Musculoskeletal System
Functions: support, movement, protection.
Organs: muscles, bones, joints, bone marrow.

Integumentary System
Functions: protection
Organs: skin, hair, nails

Gastrointestinal System
Functions: nutrition
Organs: stomach, intestines

Urinary System
Functions: elimination of nitrogenous waste
Organs: kidneys, bladder, ureters, urethra

Reproductive System
Functions: reproduction
Organs: ovaries, testes

Blood/Lymphatic System
Functions: transportation
Organs: blood cells

Immune System
Organs: lymph glands

Cardiovascular System
Functions: transportation
Organs: heart, vessels

Respiratory System
Functions: delivers oxygen to cells and removes carbon dioxide
Organs: lungs, bronchi, trachea.

Nervous/Behavioral System
Functions: receive/process information
Organs: brain, nerves, mind

Endocrine System
Functions: effects changes through chemical messengers
Organs: pancreas, thyroid

Body Cavities
5 Cavaties:
Cranial, Spinal, Thoracic, Abdominal, Pelvic

Cranial Cavity
Brain; dorsal cavity; on posterior of body.

Spinal Cavity
Spinal cord; dorsal cavity; on posterior of body.

Thoracic Cavity
Contains two smaller cavities: pleural and mediastinum; ventral cavity; on anterior of body.
Pleural: space surrounding each lung.
Mediastinum: contains heart, aorta, trachea, etc.

Abdominal Cavity
Stomach, small & large intestines, spleen, pancreas, liver, and gallbladder; ventral cavity; on anterior of body.

Pelvic Cavity
Rectum, urinary bladder, urethra, ureters; uterus and vagina in females. Ventral cavity; on anterior of body.

Abdominal and Pelvic Cavities
There is nothing separating these two cavities.

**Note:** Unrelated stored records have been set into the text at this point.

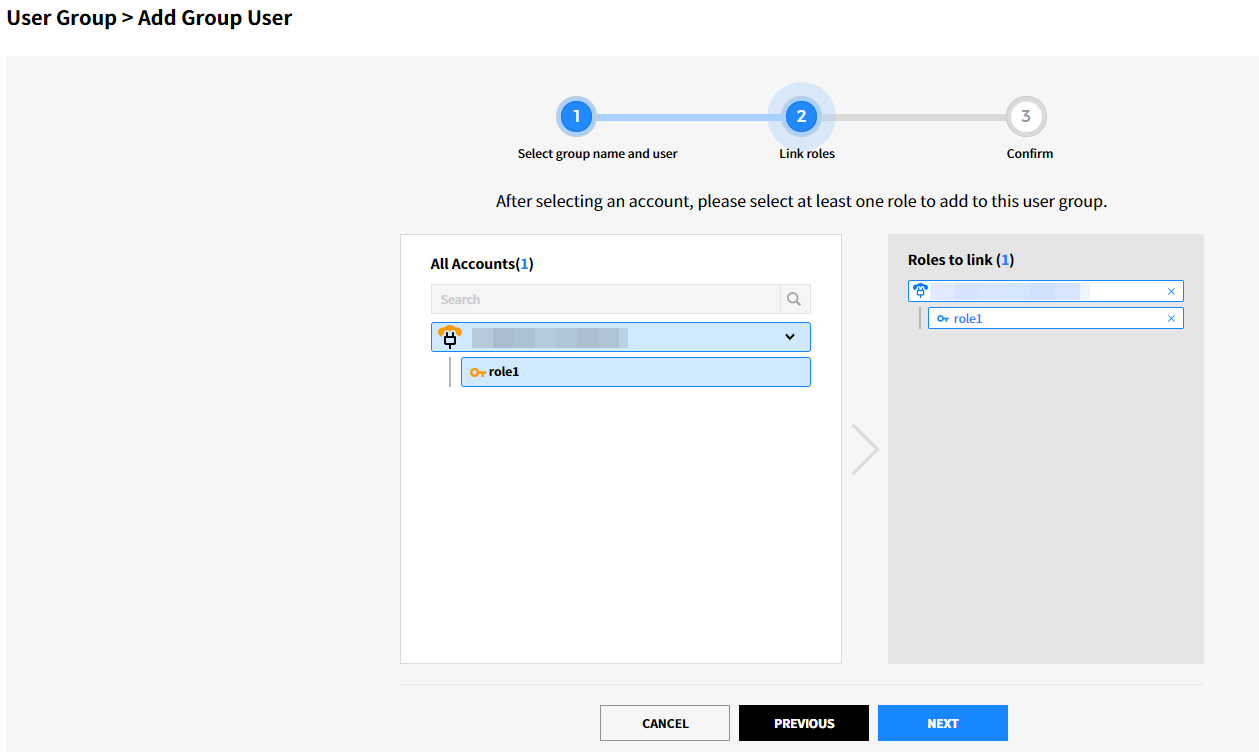Collapse the account dropdown chevron in All Accounts
Image resolution: width=1259 pixels, height=752 pixels.
click(790, 337)
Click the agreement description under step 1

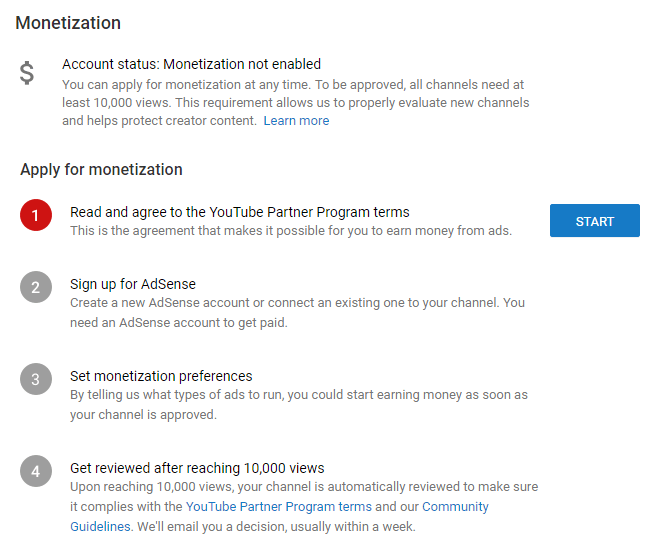coord(290,231)
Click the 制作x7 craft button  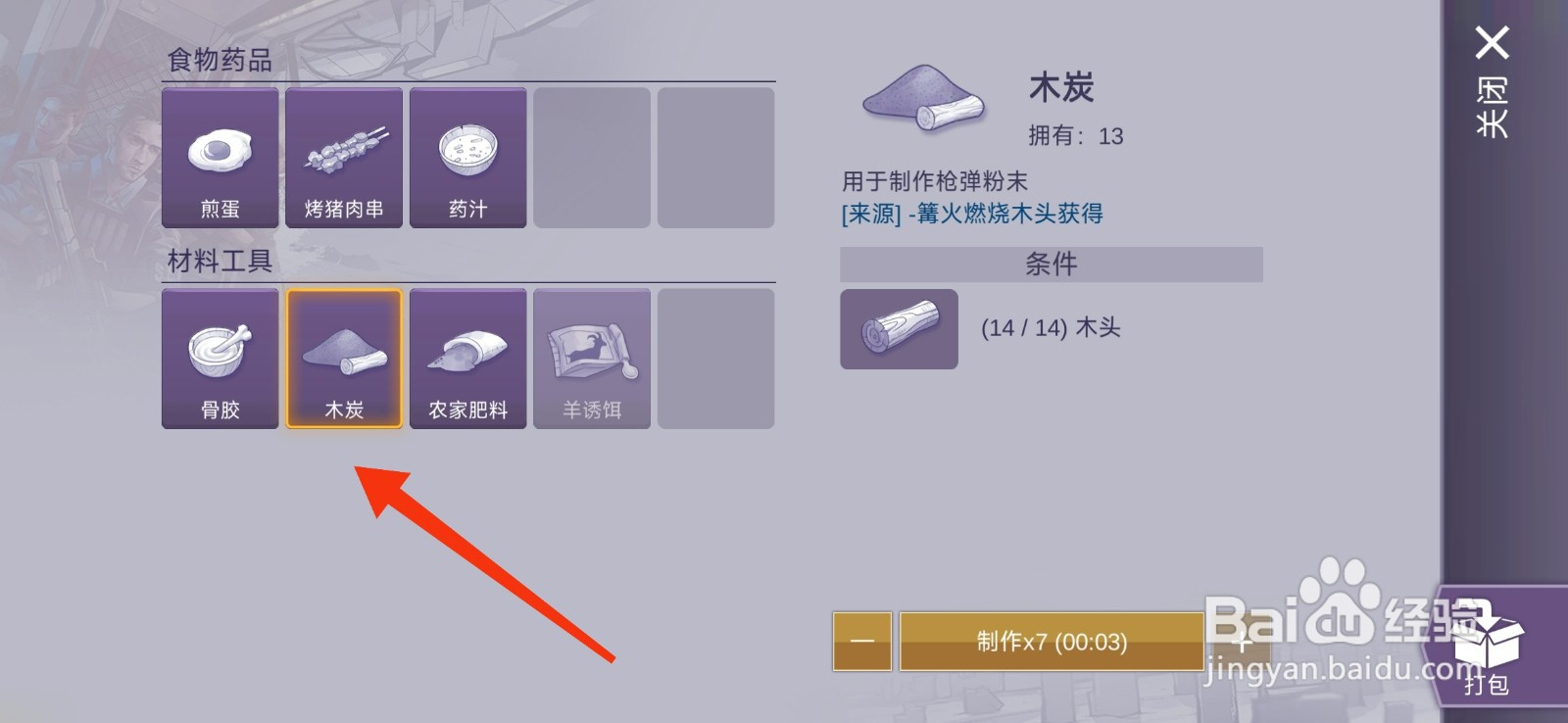(1052, 642)
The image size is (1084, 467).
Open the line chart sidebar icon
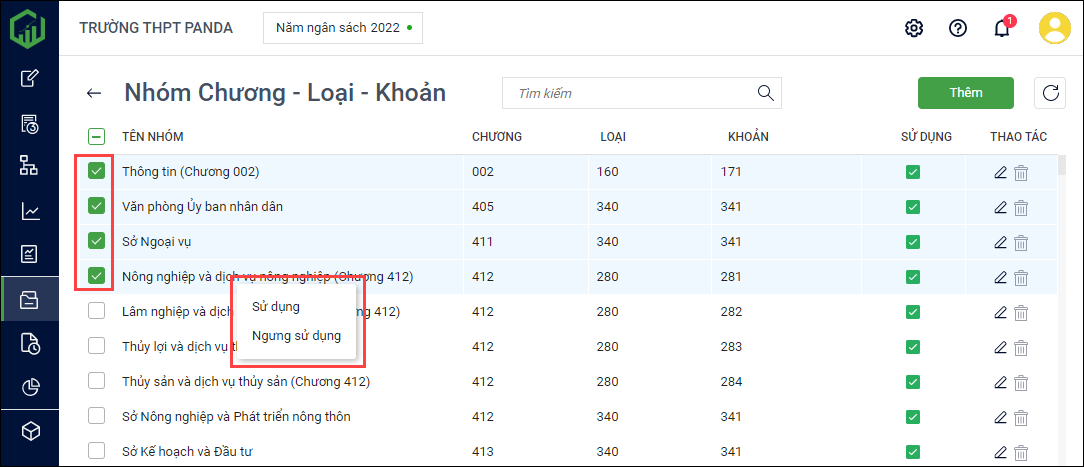[x=30, y=211]
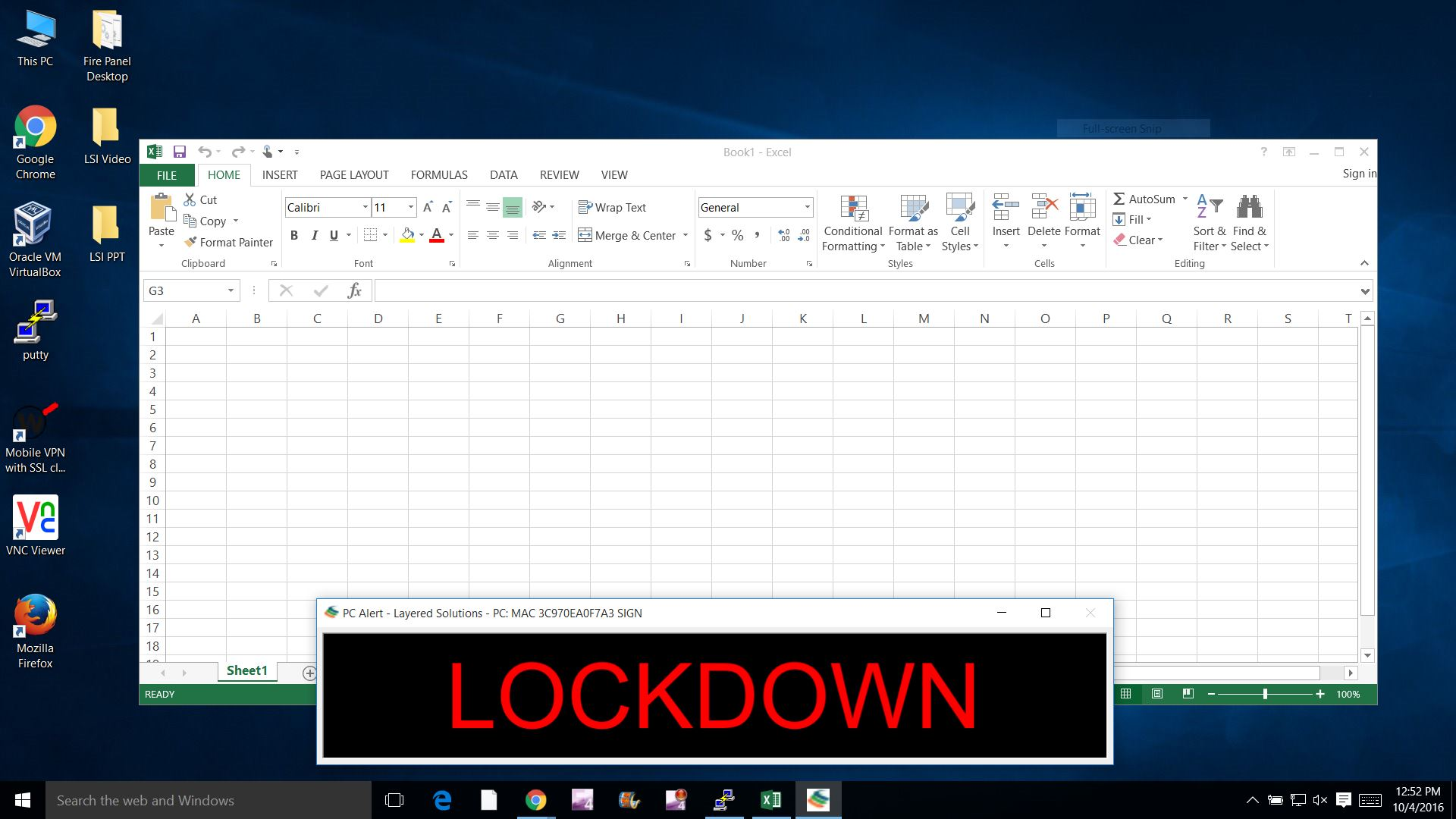
Task: Open the Calibri font name dropdown
Action: (x=365, y=207)
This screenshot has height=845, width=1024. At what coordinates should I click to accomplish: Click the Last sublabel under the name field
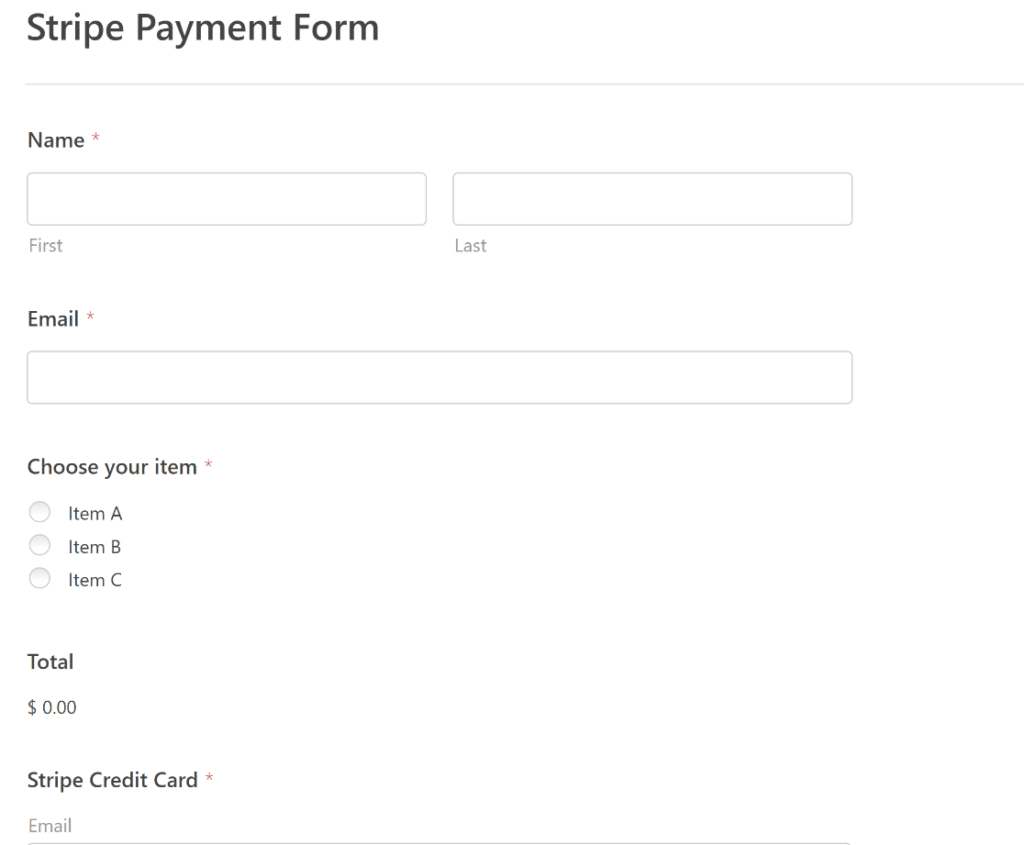(472, 245)
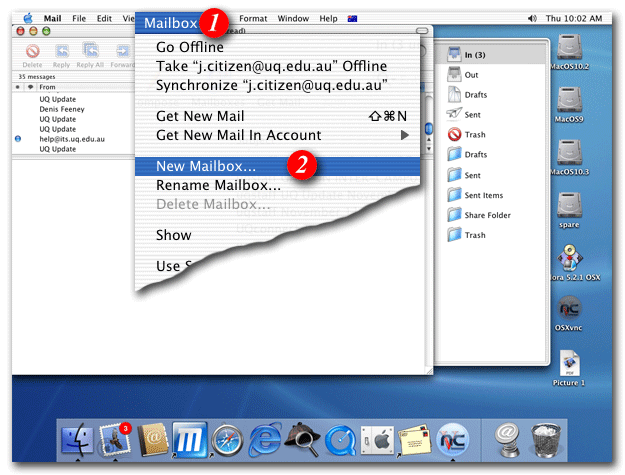Select the Share Folder mailbox

tap(486, 215)
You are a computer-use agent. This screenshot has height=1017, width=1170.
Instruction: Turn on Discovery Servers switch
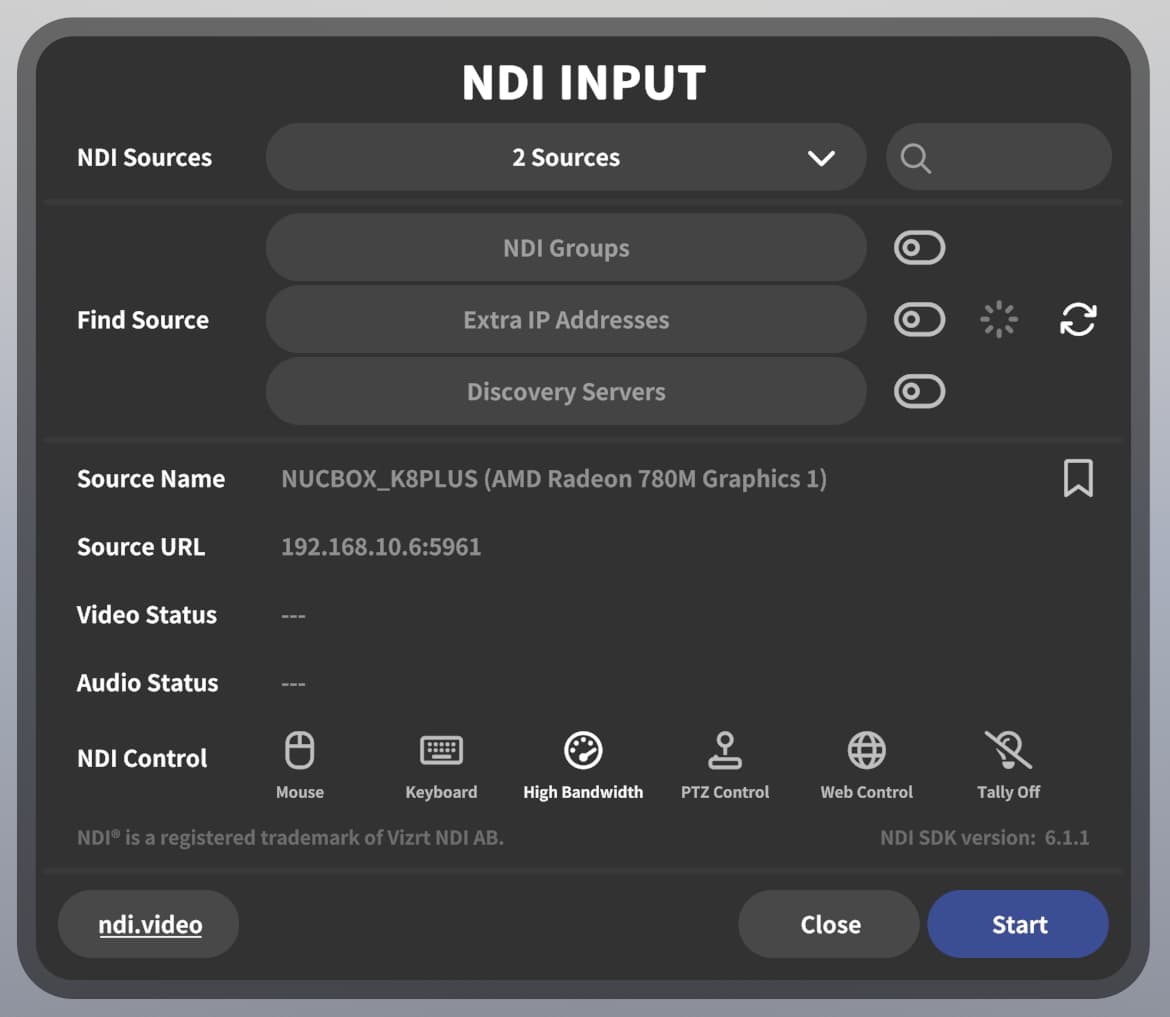tap(919, 392)
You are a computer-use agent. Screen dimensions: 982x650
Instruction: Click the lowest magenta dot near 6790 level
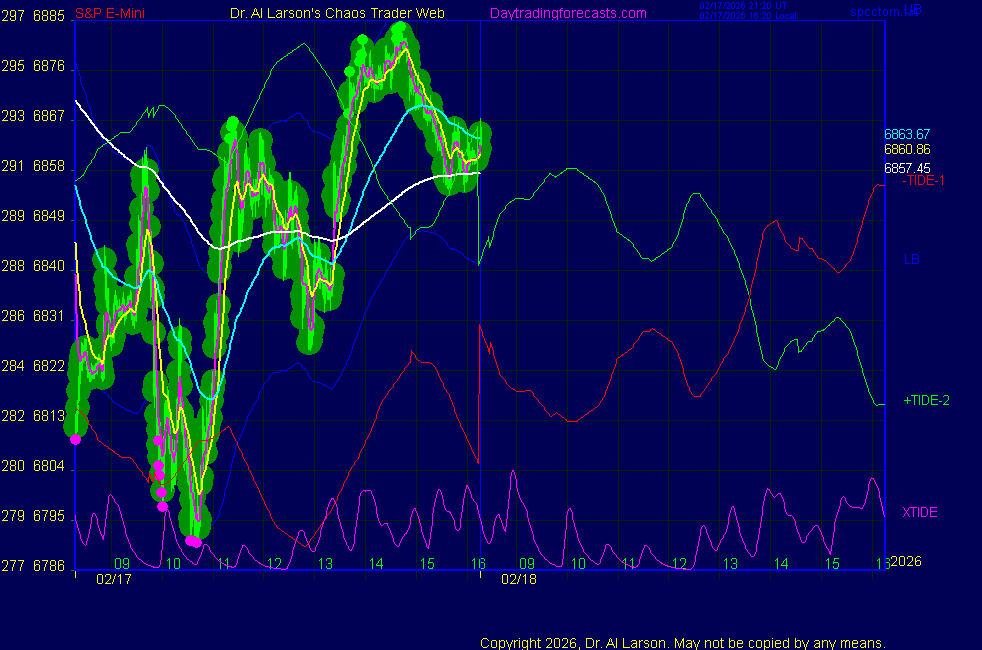point(192,541)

Often referred to as the abdominopelvic cavity.

Thoracic and Abdominal Cavities
The diaphragm separates these two cavities.

Planes of the Body
Dividing the body into planes or flat surfaces is an additional way to describe the body. (useful in CT scans, MRI, etc.)
Sagittal Plane, Midsagittal plane, Frontal plane, Transverse Plane

Sagittal Planes
Vertical planes that separate the sides from each other.

Midsagittal Plane
Separates the body into right and left halves.

Frontal Plane
Divides the body into front and back portions.

Transverse Plane
Divides the body horizontally into an upper and lower part.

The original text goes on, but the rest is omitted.